Friday, April 8, 2016

Orbital Elements for the Year 1495


  I was able to get a good fit for Regiomontanus' positions for the Sun for the year 1495 using Legendre polynomials to "smooth" the data. The difference between the two is consistent with rounding off to the nearest minute.


Again the minimum for daily changes in the positions for the smoothed data were used to determine the position of apogee and an ellipse was then fit to the daily changes in position.


The rms deviation between the fitted ellipse and the smoothed positions of the Sun was about 1.5 minutes so the original positions may not have been solely based on observations. The orbital elements are similar to those for 1494 but with a better value for the length of the year.


I tried to do a set of elements for the year 1500 but the difference between the smoothed and original positions showed relatively large deviations near Feb 28.

Supplemental (Apr 9): The fitted elliptical orbit was chosen so as to minimize the rms deviation for the interval from 20 to 320 days after the beginning of the year to make the fit more precise. The use of an eccentric circle may have may have introduce a systematic error into the Sun's positions which in turn may have affected the eccentricity of the elliptical orbit.

Thursday, April 7, 2016

29 Feb 1504 Lunar Eclipse


  Christopher Columbus may have had a copy of Regiomontanus' Ephemerides with him in 1504 when he predicted the lunar eclipse for the natives in Jamaica to get them to continue with their provisions while he and his crew were shipwrecked. The Wikipedia article on the eclipse asserts that he had an almanac by the Portuguese astronomer Abraham Zacuto and in another place that he had Regiomontanus' Calendarium. With the rivalry between Portugal and Spain at the time it is unlikely that they would be sharing information concerning navigation. The information in the Calendarium is less detailed than that in the Ephemeris and the position given for the Sun differs somewhat. The first three columns of the Calendarium contain the day of the month, a letter indicating the day of the week and a column with days as designated in a Roman calendar. The table of regions for the Ephemeris and Calendarium both indicate a 0h 0m offset for Nuremberg so that may be the meridian that was used.
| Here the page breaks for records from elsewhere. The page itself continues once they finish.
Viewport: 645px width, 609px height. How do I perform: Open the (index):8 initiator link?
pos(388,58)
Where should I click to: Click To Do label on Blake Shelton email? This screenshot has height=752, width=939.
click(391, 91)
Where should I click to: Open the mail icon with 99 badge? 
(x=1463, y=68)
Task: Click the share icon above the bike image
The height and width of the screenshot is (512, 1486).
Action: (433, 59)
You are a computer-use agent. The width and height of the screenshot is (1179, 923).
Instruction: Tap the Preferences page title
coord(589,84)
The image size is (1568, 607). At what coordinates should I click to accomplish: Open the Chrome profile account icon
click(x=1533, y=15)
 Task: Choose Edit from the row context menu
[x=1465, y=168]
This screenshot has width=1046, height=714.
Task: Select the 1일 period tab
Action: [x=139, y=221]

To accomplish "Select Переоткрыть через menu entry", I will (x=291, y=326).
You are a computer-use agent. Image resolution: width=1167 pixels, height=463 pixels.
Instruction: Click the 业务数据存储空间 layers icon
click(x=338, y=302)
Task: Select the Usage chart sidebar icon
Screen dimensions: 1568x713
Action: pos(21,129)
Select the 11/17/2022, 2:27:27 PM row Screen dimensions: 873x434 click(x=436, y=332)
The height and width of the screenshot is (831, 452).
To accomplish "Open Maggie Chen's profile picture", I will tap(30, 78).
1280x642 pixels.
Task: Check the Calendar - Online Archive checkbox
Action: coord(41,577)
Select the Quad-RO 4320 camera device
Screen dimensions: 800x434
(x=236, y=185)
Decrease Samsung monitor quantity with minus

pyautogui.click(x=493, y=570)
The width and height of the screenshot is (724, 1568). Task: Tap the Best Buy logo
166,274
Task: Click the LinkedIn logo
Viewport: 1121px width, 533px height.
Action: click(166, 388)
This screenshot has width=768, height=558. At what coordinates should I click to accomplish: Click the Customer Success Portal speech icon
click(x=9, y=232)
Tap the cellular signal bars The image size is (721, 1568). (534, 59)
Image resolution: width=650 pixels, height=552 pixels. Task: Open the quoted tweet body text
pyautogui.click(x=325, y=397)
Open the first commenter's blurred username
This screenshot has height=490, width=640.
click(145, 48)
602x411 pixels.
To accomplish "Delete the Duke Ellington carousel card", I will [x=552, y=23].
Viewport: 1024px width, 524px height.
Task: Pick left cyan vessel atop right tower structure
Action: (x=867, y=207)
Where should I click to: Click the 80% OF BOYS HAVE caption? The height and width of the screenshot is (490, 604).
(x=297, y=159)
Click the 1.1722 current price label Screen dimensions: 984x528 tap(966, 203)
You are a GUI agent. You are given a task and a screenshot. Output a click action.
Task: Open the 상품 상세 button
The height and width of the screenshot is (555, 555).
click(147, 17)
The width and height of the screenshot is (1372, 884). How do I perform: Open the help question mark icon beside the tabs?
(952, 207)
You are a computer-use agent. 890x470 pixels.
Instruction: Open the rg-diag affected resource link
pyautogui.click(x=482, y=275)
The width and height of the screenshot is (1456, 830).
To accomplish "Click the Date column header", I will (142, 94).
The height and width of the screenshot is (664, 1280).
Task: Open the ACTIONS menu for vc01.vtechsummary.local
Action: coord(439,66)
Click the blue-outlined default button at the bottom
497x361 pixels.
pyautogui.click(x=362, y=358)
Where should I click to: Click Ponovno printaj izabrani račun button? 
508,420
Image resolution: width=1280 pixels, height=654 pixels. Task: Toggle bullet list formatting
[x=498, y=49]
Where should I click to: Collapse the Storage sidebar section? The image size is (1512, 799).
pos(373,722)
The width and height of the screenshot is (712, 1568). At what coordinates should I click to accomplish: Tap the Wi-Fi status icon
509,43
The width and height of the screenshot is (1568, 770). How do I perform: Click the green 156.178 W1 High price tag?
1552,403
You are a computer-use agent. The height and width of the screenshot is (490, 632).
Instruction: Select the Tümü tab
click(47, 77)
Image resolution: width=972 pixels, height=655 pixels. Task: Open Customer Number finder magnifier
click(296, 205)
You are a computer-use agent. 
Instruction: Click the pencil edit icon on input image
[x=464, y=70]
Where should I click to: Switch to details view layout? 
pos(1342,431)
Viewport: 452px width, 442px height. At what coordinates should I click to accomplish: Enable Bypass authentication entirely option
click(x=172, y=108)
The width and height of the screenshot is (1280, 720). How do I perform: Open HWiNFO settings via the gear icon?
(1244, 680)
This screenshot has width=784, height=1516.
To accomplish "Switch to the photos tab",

Orbital Elements for the Year 1494


  It's not clear when Regiomontanus produced his Ephemerides for 1494-1506 or the location for which it was computed. The ephemeris for 1494 was used to compute a set of orbital elements and presumably the positions of the Sun were calculated for noon which was the practice since Ptolemy's time. The ephemerides of the Sun were based on observations but comparisons of the positions for the months December and January with the fit show some distortion. As with the orbital elements for 1672 the daily changes were used to determine the time and position of the Sun's apogee.


The fit of the Sun's positions for 1494 gave the following elements.


The position of perigee is a few degrees earlier than for 1672 but occurs about the same time of year. The eccentricity, e, is also slightly larger too but still less than the value for the eccentricity in Ptolemy's time.

Regiomontanus died while working on calendar reform in Rome in 1476.

Supplemental (Apr 7): I used Legendre polynomials to fit the daily positions of the Sun and then fit a Keplerian orbit to the daily changes in fit's position for the Sun. The fit of the Legendre polynomials is worse at the beginning and end of the year. The central part of the curve is a good match to the elliptical orbit.

Supplemental (Apr 8): I was checking the length of the year 1494 in Regiomontanus' Ephemerides and noticed that there were only 365 days present where it should have been designated as bisextilis, i.e., a leap year. But February, 1494 in the Ephemerides does not have 29 days.  The year 1500 is properly designated as bisextilis and February, 1500 does have 29 days.